Unfortunately, this two loop update only works for the inverse Hessian. Approaches to implementing L-BFGS using the direct approximate Hessian $B_k\,\!$ have also been developed, as have other means of approximating the inverse Hessian[3].

## Implementation and variants

An early, open source implementation of L-BFGS in Fortran exists. Multiple other open source implementations have been produced by as translations of this Fortran code (e.g. this one in java). Other implementations exists (e.g. Matlab), frequently as part of generic optimization libraries (e.g. Mathematica) A variant which can handle box-constraints on the variables, L-BFGS-B also exists as ACM TOMS algorithm 778,[4] and can be called from R's optim general-purpose optimizer routing by using method="L-BFGS-B"[5]

## Works cited

1. H. Matthies and G. Strang.
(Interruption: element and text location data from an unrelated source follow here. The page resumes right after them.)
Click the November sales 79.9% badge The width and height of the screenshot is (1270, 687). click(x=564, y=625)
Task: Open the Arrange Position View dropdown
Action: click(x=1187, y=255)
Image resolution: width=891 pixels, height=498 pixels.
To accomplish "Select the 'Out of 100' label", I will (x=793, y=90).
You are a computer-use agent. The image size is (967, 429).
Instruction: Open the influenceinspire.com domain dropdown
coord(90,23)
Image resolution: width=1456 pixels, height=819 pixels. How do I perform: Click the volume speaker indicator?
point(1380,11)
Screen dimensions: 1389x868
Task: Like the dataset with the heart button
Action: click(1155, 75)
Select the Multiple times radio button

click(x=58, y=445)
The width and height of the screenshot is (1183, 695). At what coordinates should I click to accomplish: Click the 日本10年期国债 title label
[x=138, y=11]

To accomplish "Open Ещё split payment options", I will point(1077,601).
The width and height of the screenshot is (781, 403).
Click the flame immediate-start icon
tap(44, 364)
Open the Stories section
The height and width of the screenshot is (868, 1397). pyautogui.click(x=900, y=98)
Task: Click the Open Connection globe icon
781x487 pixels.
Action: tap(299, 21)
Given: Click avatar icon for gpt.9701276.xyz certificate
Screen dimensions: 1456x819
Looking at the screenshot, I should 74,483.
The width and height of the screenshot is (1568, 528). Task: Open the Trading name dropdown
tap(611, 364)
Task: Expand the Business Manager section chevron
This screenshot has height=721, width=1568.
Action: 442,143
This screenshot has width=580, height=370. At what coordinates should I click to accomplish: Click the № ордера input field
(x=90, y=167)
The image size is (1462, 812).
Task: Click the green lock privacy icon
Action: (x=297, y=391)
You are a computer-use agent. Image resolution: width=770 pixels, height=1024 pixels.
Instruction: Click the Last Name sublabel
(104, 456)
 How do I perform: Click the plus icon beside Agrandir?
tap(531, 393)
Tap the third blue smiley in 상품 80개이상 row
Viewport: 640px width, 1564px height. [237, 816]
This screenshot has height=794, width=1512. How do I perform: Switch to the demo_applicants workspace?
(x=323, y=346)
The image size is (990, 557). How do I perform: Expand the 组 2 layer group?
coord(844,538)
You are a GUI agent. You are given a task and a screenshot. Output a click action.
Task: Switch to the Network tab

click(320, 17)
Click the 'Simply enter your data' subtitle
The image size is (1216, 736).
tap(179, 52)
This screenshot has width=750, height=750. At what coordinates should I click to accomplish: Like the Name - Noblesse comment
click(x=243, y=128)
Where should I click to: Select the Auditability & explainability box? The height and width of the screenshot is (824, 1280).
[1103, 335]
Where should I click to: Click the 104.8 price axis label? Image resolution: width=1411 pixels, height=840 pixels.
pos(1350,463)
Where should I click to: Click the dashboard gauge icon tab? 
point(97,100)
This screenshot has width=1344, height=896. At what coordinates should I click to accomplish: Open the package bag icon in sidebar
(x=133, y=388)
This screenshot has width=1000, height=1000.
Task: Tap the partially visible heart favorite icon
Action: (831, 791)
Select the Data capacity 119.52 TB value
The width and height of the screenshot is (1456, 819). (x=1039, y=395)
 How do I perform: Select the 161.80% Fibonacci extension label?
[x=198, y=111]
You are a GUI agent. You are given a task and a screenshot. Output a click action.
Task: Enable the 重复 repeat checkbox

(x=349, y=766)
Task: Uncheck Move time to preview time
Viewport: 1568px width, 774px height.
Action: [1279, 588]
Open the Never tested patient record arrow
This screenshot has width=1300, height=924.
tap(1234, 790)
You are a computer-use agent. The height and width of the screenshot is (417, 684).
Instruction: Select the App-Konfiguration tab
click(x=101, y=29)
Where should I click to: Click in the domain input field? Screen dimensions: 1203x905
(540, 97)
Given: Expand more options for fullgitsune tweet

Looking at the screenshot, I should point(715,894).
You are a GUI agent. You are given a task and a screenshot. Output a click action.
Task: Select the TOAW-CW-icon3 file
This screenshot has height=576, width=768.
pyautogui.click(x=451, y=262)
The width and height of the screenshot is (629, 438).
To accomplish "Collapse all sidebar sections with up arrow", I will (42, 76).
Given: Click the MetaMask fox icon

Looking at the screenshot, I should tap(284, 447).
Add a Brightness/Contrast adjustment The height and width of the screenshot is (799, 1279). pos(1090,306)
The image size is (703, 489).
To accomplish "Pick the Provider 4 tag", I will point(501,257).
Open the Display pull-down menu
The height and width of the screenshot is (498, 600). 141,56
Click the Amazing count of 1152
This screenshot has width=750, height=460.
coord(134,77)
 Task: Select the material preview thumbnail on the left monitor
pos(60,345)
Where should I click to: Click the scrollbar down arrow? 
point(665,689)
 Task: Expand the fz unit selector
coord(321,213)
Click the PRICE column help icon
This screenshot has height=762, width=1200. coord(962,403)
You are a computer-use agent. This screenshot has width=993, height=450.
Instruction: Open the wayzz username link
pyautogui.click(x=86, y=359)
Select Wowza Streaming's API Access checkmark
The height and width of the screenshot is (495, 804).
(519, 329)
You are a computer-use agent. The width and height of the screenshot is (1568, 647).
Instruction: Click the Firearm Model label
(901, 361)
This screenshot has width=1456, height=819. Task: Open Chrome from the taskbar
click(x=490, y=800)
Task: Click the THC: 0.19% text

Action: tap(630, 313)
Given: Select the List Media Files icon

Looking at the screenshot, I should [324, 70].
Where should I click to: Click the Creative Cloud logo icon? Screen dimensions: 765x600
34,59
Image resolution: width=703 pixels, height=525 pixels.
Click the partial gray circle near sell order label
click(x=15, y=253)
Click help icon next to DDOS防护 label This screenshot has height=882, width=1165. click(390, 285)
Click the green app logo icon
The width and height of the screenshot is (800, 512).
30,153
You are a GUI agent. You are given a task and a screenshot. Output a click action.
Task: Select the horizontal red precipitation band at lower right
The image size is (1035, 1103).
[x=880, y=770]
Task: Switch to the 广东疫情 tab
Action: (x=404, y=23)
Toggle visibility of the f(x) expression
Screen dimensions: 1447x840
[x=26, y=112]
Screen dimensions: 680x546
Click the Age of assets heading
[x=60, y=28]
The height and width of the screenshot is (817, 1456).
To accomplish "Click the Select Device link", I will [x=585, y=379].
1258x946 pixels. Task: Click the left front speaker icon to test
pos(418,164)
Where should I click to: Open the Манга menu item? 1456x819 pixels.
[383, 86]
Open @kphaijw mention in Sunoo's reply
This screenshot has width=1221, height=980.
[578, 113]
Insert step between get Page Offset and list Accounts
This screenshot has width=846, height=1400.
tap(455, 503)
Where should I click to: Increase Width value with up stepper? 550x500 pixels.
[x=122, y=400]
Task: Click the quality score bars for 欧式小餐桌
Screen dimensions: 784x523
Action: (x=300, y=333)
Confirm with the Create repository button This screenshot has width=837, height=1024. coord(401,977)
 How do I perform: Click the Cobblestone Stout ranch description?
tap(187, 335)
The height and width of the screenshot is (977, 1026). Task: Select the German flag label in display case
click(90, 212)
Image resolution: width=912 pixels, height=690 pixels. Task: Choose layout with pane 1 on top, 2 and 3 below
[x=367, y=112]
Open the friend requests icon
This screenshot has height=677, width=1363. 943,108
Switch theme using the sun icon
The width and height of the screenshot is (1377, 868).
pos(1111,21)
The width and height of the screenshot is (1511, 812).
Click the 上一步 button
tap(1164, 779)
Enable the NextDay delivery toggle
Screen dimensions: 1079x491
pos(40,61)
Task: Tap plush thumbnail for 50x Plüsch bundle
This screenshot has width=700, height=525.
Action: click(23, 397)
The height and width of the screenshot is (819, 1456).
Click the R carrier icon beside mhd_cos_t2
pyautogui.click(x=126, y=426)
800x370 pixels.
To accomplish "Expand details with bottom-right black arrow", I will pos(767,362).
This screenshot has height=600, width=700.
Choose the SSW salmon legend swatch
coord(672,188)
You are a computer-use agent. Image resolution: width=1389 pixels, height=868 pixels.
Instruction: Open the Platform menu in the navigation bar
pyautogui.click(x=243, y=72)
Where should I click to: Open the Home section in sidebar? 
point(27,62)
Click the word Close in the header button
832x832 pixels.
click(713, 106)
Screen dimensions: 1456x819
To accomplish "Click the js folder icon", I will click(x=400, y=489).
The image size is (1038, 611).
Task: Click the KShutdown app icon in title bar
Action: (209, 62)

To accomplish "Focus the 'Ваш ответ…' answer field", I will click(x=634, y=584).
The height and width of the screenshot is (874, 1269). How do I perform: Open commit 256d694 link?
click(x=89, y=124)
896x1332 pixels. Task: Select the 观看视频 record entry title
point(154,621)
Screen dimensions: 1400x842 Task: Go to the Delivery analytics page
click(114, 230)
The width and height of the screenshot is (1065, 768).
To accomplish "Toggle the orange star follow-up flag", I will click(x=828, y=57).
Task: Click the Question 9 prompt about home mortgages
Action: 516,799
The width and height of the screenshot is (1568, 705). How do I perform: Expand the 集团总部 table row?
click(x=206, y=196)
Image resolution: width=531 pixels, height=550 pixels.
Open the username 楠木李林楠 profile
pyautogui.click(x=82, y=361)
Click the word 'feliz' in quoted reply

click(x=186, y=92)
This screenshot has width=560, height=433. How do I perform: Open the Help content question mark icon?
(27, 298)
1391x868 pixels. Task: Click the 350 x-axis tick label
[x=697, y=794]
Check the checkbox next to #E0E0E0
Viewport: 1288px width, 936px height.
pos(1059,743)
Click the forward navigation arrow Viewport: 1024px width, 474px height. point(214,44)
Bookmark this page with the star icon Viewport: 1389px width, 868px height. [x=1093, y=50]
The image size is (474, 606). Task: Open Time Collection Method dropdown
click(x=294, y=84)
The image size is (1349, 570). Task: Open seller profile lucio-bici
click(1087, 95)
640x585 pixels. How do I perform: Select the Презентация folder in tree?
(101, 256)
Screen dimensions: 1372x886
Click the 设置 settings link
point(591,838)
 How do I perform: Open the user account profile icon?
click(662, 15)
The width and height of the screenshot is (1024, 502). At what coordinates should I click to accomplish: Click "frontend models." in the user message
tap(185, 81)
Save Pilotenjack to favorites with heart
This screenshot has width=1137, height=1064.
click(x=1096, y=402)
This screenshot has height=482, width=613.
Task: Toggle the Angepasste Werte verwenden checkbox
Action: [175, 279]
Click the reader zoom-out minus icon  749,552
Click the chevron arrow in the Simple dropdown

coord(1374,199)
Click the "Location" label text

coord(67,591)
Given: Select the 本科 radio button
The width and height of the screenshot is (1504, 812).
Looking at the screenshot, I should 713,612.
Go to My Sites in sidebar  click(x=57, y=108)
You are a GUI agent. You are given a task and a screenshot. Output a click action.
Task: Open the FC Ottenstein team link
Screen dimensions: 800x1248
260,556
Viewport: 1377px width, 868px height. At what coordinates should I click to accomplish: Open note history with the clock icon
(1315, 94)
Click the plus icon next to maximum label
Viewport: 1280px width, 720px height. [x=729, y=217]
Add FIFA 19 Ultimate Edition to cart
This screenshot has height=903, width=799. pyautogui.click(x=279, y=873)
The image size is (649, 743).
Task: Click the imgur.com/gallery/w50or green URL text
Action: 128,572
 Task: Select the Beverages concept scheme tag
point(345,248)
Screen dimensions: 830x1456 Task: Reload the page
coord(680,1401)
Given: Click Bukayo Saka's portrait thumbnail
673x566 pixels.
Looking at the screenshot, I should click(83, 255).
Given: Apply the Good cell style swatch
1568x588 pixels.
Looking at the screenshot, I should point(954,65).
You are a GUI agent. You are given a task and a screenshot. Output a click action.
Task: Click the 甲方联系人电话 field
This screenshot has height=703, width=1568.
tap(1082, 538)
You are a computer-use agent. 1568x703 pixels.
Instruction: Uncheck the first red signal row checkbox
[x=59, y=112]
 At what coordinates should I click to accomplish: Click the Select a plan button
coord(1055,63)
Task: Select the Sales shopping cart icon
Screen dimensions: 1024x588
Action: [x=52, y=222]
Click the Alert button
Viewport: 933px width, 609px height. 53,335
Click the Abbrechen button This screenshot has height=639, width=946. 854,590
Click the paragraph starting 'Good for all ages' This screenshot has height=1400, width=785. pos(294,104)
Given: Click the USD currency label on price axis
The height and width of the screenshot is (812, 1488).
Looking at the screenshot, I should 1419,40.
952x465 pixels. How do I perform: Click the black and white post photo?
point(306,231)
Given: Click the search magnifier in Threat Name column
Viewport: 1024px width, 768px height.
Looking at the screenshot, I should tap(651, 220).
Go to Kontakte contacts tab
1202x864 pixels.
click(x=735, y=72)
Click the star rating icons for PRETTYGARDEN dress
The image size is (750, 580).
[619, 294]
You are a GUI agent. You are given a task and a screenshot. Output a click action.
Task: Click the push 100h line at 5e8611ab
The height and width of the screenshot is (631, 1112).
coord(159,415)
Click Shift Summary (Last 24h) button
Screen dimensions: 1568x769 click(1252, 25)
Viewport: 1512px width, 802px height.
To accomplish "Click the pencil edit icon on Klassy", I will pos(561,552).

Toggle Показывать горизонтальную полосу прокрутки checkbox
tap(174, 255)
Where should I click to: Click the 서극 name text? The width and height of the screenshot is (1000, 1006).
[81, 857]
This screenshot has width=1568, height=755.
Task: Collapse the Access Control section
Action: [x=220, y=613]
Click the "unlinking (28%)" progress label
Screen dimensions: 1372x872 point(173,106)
The solution of non linear finite element equations (1979), International Journal for Numerical Methods in Engineering 14, pp. 1613-1626.
2. J. Nocedal. Updating Quasi-Newton Matrices with Limited Storage (1980), Mathematics of Computation 35, pp. 773-782.
3. Byrd, R.H, Nocedal,J., and Schnabel, R.B. "Representations of Quasi-Newton Matrices and their use in Limited Memory Methods", (1994) Mathematical Programming, 63, 4, pp. 129-156
4. C. Zhu, R. H. Byrd and J. Nocedal. L-BFGS-B: Algorithm 778: L-BFGS-B, FORTRAN routines for large scale bound constrained optimization (1997), ACM Transactions on Mathematical Software, Vol 23, Num. 4, pp. 550-560
5.

## Works referenced

1. D. C. Liu and J. Nocedal. On the Limited Memory Method for Large Scale Optimization (1989), Mathematical Programming B, 45, 3, pp. 503-528.
2. R. H. Byrd, P. Lu and J. Nocedal. A Limited Memory Algorithm for Bound Constrained Optimization (1995), SIAM Journal on Scientific and Statistical Computing, 16, 5, pp. 1190-1208.